Thanks again skutflut.
I attached a pic showing the whole "axle" system [not sure what to call it]. Playing around with it I cannot move the "axle" that the lower, larger sprocket is attached to, if that could be an indicator of bad bushings. Was thinking it may be the bearing/retainer on the upper shaft. The upper shaft has the sprocket manufactured on to the shaft.
I am going to price the parts to see if I may as well just replace the whole works as I am going to have to remove most of it either way.
I also attached another pic of the back showing the clip I was talking about in prior post, could that have held a chute cleaner tool? _"My kingdom for an owners manual!"
_Thanks again for your help.


----------



## skutflut (Oct 16, 2015)

When you say you cannot more the shaft, do you mean its will not move at all, no play, no rotation, ie seized?
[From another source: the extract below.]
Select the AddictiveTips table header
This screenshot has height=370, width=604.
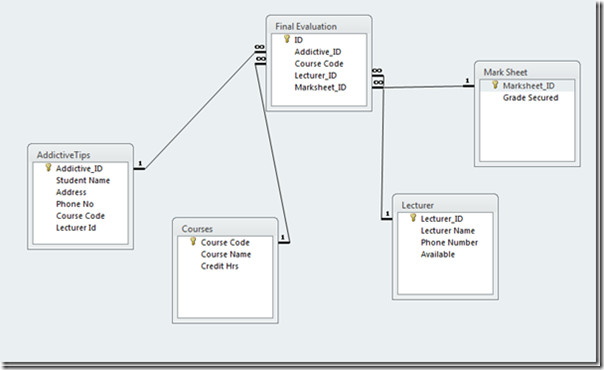click(x=81, y=155)
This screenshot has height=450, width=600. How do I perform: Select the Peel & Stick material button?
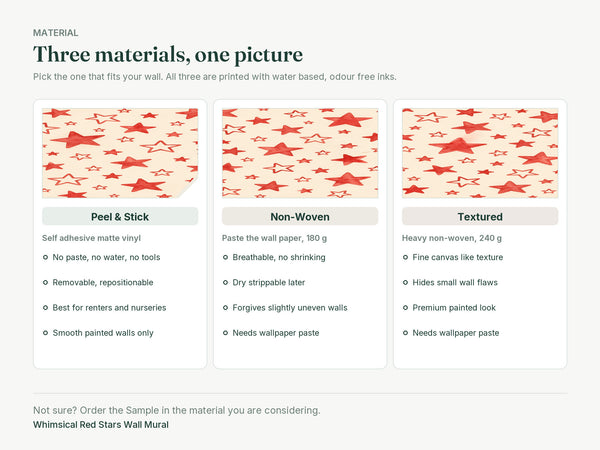point(120,217)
The shafts need some side to side play between the bushings, in the horizontal plane, but you don' t want to see much lateral play at the ends of the shaft in relation to the bushings which would indicate that the holes in the bushings have gone oval, allowing slack in the chain, and adding to misalignment. 

Where is the chain from that large sprocket now? Is it still in there just hanging around, or have you removed it? Also looks like the friction disk needs cleaning up, and possibly the friction rubber wheel might need replacing.


----------



## Sid (Jan 31, 2014)

Go to the repair forum, Craftsman536.82231. That machine is very similar to your machine, and the parts diagrams will be helpful. Also go to Donnyboy73. There are some videos that will help you. Murray parts are easily available on the web. Just type in the model #.
Sid


----------



## connecticut52 (Mar 8, 2015)

Thanks Sid, I went to the craftsman manual site but that model number didn't come up Craftsman Snow Blower User Manuals Download - ManualsLib can you confirm the model number?
skutflut, to clarify, the shaft rotates no problem, but it has no lateral play. On the tire side of the axle there seems to be some play 1/4" or less.
The chain came with it and appears to be sound, nothing broken, same for both sprockets, no broken teeth. I have not mounted the chain to see if it is stretched or otherwise compromised.
Regarding the friction disc, I have never had one with this type of drive. Was thinking I should replace the friction rubber wheel. Can you clean the disc, if so, what type of cleaner is recommended, should it be greased/oiled after cleaning?


----------



## skutflut (Oct 16, 2015)

Friction disk can be cleaned with gas, or some other non greasy solvent, no oil or grease of any kind on the surface where the rubber wheel engages the aluminum surface. 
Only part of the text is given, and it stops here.